Prompt: Go through the entries below. Copy each line in which "document" appears.

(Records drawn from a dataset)

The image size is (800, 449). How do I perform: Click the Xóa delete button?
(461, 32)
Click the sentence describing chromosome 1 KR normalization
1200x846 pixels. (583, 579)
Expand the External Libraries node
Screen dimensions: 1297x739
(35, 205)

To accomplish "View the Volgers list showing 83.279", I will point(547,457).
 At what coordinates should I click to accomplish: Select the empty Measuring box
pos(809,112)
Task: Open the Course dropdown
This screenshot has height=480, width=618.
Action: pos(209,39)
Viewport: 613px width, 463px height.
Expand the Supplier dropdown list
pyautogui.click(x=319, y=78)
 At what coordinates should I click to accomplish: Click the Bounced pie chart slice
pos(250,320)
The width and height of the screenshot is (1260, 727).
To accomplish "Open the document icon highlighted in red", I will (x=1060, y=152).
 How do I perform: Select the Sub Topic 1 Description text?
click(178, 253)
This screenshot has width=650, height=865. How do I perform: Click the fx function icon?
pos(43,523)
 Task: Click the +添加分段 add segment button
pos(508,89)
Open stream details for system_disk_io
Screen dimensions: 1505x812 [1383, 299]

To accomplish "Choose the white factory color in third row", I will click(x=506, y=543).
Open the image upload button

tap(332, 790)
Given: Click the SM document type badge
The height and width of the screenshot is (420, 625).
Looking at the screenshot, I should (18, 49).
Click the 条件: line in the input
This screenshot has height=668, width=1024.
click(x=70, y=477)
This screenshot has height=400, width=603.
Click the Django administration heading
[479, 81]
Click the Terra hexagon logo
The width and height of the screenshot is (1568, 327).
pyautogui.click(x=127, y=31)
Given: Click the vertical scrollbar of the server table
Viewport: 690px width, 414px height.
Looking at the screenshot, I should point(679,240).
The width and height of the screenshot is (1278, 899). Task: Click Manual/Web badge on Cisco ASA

Completed exercise:
To accomplish "Open the document icon highlighted in red", I will (x=1060, y=152).
Given: Click the SM document type badge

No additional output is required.